I think we need to relies a few things from this shipment

1st The days of the $25 pumilio, $30 histroe, $40 retic's are long gone...we will probably will not see them for that price ever again...we had our chance to work with and breed this frogs years ago..but very very few people did.

2nd I think its safe to say that the importing of frogs is getting hared ..and I think we have one frog to blame for this mysteriosus.. Fish and game had been on a hunt for these this year..they stopped a shipment or 2 of them and now their doing this to the pumilio. This is what happens when we allow frogs we now are out right illegal in here..where paying the price now. I really truly think that fish and game is going to start coming down hard. 

We can not rely on the importing of frogs to bring us more and better types..we need to get out butts in gear and establish what we have already.
Brian Ferriera Jr
Plympton , Ma


----------



## Guest (May 11, 2004)

• _WRITTEN INSTRUCTION 1_: From the listing, print each line starting with the line that contains "The image size is (1444, 2312)." and going on through the line that contains "click(x=153, y=126)", copied exactly.

• _SUPPLIED INFORMATION_:
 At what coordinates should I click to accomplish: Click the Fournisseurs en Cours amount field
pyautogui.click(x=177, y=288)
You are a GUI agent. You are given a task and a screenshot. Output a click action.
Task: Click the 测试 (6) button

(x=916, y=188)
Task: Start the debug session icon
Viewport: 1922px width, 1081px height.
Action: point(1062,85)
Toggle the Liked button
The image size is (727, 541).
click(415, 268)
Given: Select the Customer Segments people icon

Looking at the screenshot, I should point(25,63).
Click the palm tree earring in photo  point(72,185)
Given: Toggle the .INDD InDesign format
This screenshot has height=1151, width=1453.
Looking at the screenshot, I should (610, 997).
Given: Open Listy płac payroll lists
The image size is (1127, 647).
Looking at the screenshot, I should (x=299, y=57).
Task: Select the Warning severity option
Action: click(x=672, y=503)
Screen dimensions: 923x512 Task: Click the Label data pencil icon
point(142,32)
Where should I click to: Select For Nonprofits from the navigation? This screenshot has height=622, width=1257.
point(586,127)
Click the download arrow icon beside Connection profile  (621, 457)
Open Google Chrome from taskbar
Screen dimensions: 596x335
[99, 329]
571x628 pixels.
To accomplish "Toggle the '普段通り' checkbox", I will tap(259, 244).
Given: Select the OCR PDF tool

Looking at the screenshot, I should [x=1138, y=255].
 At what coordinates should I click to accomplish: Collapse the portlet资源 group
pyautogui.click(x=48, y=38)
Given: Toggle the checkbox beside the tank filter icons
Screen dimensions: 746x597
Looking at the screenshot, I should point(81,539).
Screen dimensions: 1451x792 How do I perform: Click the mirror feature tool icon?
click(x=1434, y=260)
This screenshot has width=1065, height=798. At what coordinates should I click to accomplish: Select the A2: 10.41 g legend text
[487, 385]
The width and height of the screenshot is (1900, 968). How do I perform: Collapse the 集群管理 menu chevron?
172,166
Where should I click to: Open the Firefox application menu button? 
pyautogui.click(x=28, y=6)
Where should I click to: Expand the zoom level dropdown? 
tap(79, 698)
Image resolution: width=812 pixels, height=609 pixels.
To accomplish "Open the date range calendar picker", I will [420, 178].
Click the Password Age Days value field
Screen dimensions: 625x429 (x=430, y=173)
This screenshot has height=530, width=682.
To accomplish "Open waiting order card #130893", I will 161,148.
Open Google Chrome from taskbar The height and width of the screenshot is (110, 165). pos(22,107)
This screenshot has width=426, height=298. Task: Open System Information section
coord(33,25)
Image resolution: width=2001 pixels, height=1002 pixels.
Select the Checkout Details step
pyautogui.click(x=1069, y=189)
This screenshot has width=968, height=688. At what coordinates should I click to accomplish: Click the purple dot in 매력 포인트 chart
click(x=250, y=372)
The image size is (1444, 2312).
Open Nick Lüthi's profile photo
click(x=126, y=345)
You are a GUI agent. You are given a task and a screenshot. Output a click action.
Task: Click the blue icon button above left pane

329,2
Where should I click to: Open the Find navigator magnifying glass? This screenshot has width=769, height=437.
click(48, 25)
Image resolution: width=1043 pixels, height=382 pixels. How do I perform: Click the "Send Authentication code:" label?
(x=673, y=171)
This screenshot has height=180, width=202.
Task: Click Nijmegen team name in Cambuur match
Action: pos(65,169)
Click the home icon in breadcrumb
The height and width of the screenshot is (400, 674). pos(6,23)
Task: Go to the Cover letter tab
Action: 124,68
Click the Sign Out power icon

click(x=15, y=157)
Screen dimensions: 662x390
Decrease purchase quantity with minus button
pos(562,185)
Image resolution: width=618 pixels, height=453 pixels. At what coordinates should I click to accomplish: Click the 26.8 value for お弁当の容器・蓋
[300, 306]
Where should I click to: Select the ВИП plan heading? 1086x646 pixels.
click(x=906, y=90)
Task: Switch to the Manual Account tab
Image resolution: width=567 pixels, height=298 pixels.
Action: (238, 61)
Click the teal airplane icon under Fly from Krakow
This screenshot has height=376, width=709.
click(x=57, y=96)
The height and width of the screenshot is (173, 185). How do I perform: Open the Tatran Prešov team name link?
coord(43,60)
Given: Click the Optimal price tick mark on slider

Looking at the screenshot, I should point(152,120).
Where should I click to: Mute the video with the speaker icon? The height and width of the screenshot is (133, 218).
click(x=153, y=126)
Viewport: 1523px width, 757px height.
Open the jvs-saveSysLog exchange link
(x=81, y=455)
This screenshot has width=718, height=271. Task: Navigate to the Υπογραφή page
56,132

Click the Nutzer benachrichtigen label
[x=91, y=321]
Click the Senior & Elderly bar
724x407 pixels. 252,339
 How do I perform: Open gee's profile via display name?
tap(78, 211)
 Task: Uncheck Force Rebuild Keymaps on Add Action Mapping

• _WRITTEN INSTRUCTION 2_: Sum up the forum post about frog imports in three sentences.

• _REPLY 1_:
The image size is (1444, 2312).
Open Nick Lüthi's profile photo
click(x=126, y=345)
You are a GUI agent. You are given a task and a screenshot. Output a click action.
Task: Click the blue icon button above left pane

329,2
Where should I click to: Open the Find navigator magnifying glass? This screenshot has width=769, height=437.
click(48, 25)
Image resolution: width=1043 pixels, height=382 pixels. How do I perform: Click the "Send Authentication code:" label?
(x=673, y=171)
This screenshot has height=180, width=202.
Task: Click Nijmegen team name in Cambuur match
Action: pos(65,169)
Click the home icon in breadcrumb
The height and width of the screenshot is (400, 674). pos(6,23)
Task: Go to the Cover letter tab
Action: 124,68
Click the Sign Out power icon

click(x=15, y=157)
Screen dimensions: 662x390
Decrease purchase quantity with minus button
pos(562,185)
Image resolution: width=618 pixels, height=453 pixels. At what coordinates should I click to accomplish: Click the 26.8 value for お弁当の容器・蓋
[300, 306]
Where should I click to: Select the ВИП plan heading? 1086x646 pixels.
click(x=906, y=90)
Task: Switch to the Manual Account tab
Image resolution: width=567 pixels, height=298 pixels.
Action: (238, 61)
Click the teal airplane icon under Fly from Krakow
This screenshot has height=376, width=709.
click(x=57, y=96)
The height and width of the screenshot is (173, 185). How do I perform: Open the Tatran Prešov team name link?
coord(43,60)
Given: Click the Optimal price tick mark on slider

Looking at the screenshot, I should point(152,120).
Where should I click to: Mute the video with the speaker icon? The height and width of the screenshot is (133, 218).
click(x=153, y=126)

• _REPLY 2_: The writer says the days of cheap frogs, such as $25 pumilio, are gone, and that very few people bred these frogs when they had the chance. Importing frogs is getting harder, and the writer blames mysteriosus, which fish and game have been hunting and stopping shipments of, and expects fish and game to come down hard. Instead of relying on imports for more and better types, keepers need to establish the frogs they already have.